__Dataset excerpts__:
____________

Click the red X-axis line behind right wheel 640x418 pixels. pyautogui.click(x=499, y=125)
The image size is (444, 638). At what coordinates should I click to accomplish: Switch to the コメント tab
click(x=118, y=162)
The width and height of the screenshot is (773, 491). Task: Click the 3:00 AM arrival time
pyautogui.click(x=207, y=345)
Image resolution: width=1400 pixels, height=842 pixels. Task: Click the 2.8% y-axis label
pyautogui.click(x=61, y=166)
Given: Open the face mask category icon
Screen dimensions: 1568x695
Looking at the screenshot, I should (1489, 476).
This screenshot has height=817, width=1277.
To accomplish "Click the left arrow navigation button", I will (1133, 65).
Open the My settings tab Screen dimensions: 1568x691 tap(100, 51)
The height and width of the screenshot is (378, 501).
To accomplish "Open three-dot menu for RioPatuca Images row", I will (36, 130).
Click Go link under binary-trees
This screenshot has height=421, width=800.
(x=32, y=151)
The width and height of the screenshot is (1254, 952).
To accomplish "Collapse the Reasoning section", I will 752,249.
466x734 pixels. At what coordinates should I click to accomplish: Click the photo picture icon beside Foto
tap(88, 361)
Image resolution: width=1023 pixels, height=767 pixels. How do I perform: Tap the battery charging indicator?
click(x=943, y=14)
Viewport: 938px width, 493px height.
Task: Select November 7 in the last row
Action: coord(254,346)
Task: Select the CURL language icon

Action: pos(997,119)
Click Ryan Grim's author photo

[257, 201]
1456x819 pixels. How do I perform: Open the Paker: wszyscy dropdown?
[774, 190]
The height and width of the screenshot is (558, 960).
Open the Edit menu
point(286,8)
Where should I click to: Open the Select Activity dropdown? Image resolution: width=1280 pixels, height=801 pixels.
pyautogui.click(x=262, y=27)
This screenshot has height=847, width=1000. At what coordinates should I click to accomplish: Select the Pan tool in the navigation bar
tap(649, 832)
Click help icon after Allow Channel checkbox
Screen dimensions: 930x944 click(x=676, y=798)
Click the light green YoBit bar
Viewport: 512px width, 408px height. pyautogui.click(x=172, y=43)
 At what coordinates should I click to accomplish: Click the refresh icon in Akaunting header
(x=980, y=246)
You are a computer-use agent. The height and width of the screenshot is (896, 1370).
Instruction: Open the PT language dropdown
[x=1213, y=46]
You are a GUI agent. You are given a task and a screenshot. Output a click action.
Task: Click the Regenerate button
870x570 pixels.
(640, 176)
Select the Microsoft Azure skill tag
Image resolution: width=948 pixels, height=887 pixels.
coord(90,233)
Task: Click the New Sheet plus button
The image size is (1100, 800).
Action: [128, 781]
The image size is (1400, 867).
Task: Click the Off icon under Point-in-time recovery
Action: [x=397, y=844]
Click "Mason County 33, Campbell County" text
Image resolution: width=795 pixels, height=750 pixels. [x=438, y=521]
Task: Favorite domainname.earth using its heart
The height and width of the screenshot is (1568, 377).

____________

__What is expected__: Search the data for "agent" and list every line in which it occurs.

__Solution__:
You are a computer-use agent. The height and width of the screenshot is (896, 1370).
You are a GUI agent. You are given a task and a screenshot. Output a click action.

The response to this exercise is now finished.